Premier says EIB needs to be reinforced

22 November, 12:23
Letta says Italy vulnerable while 10-year bond over 3% (see related Letta story) (ANSA) - Rome, November 22 - Premier Enrico Letta said Friday that Italy will remain vulnerable to financial turbulence while the interest rate on its 10-year bond is above 3%.

Italy risked enduring a Greek-style financial meltdown in 2011, when the rate on the 10-year-bond peaked at over 7%, with the spread between it and the German benchmark above 500 points.

Austerity polices introduced by the emergency technocrat government of Letta's predecessor, Mario Monti, reassured investors and steered Italy out of the crisis.

The interest rate on 10-year bonds is currently a little over 4%, with the spread is over 230 points, but Letta says this is not good enough.

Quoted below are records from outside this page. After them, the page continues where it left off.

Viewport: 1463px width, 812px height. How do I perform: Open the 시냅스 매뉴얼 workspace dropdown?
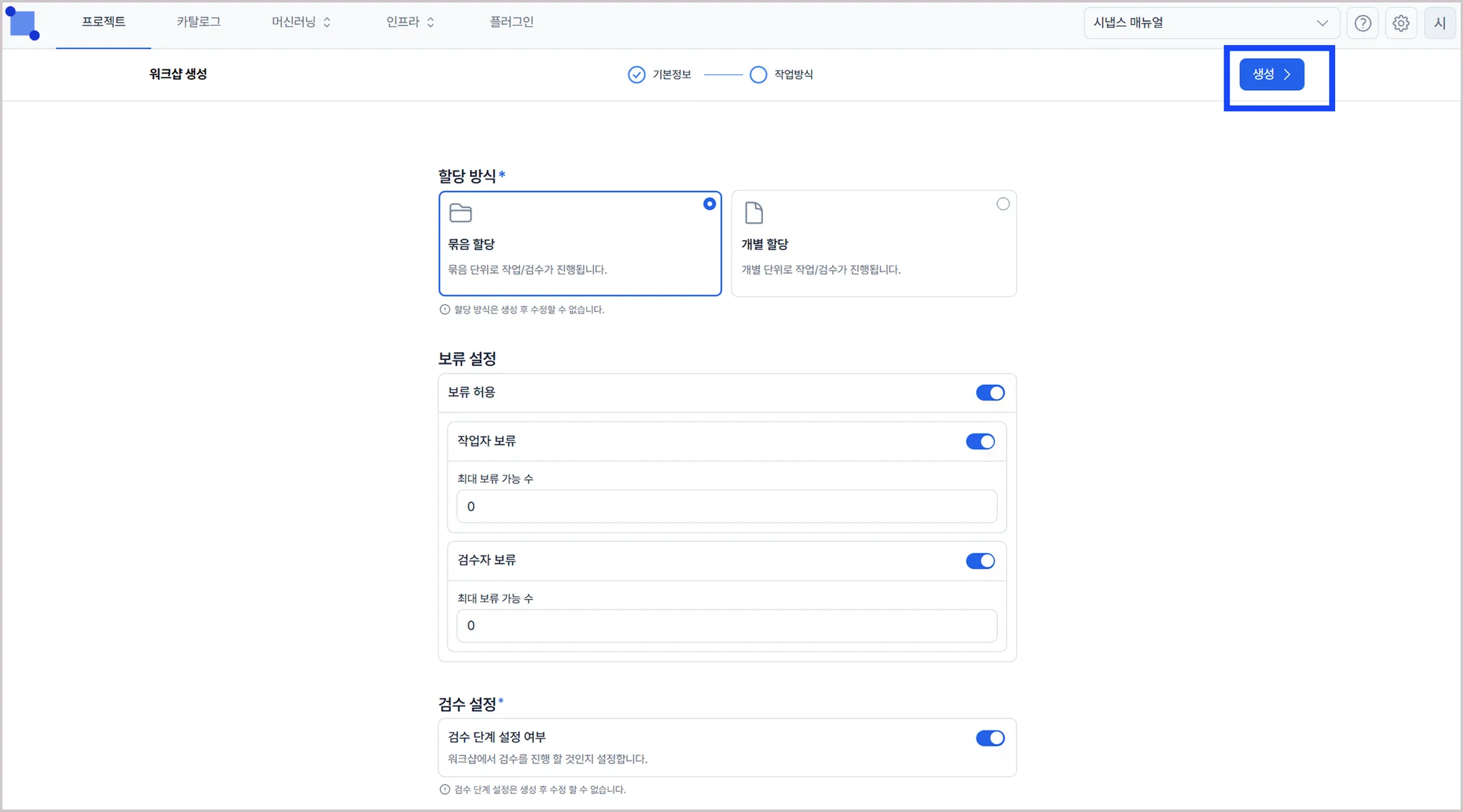pos(1210,23)
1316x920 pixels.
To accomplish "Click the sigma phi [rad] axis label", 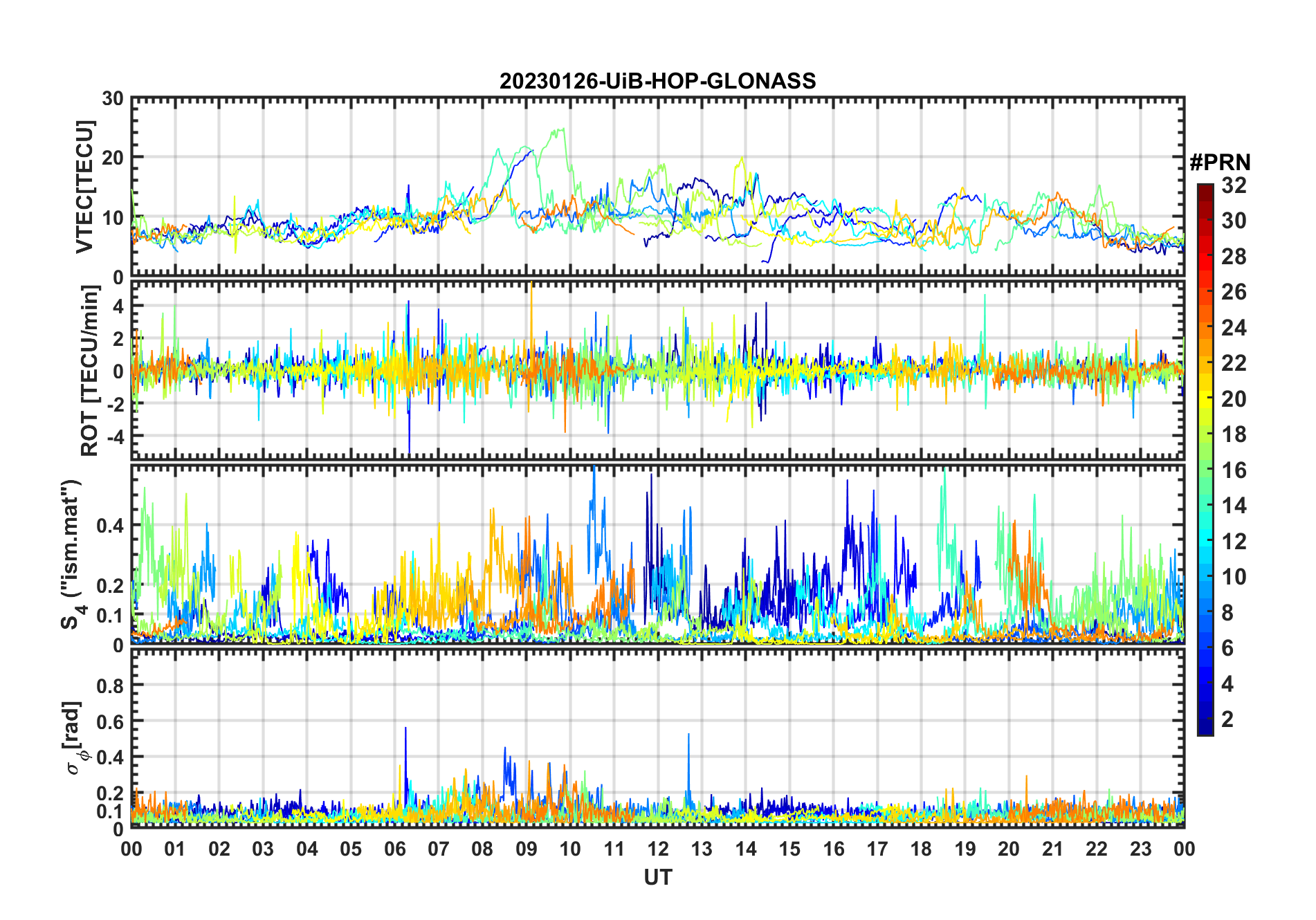I will pos(75,737).
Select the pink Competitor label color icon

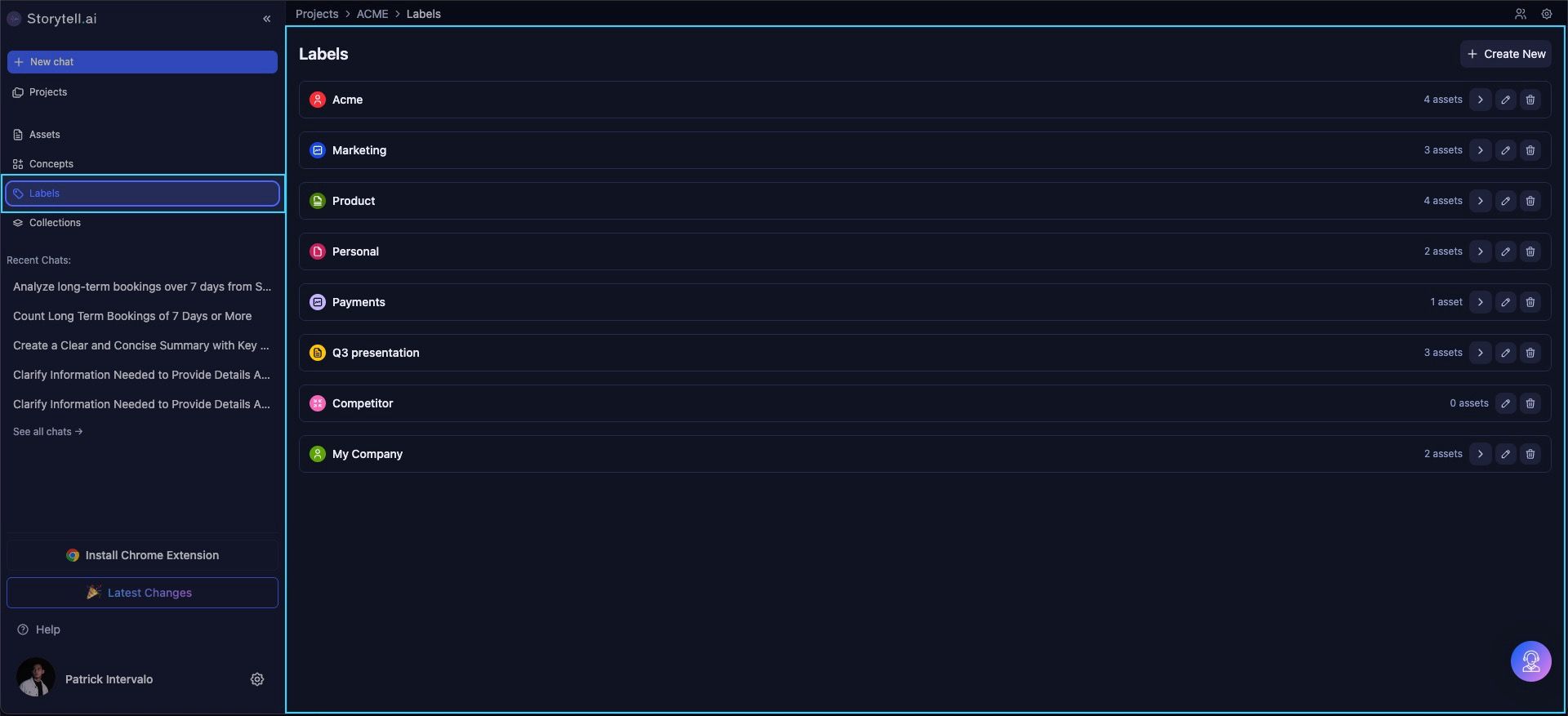click(x=318, y=403)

"We will continue to experience vulnerability until we have a rate on the 10-year bond that is at least as low as 3%, until that is a reference point for the system," Letta told the assembly of Italian cooperative banks, Federcasse. He added that Italy will use its duty presidency of the European Union in the second half of next year to ensure that the EU moves to a period of promoting growth and fighting unemployment.

Rome will have more credibility in this bid thanks to its efforts to put its financial house in order, added Letta, who replaced Monti at the helm of a left-right coalition government in April to end two months of political deadlock after February's inconclusive general election.

"We have to put the season of financial rigour behind us, but the season of growth has to be based on having the accounts in order," Letta said.

"For the first time after many years, both our debt and deficit will be in decline next year," added the premier, whose government is planning to raise 10-12 billion euros in privatizations and push through a round of spending cuts to reduce debt and finance growth-stoking measures.

"We'd all like to have more money (to invest), but that would mean breaking the (EU) deficit rules". Letta also said the EU needed to bolster the European Investment Bank (EIB) as the efforts of the European Central Bank (ECB) to promote growth were insufficient on their own. "There is the risk of making a fatal mistake," Letta said.

"That would be to give all the weight to a single instrument, the ECB, even though this made it possible to calm the crisis under the leadership of an authoritative Italian, Mario Draghi. "The ECB cannot promote development. It's necessary to reinforce the EIB".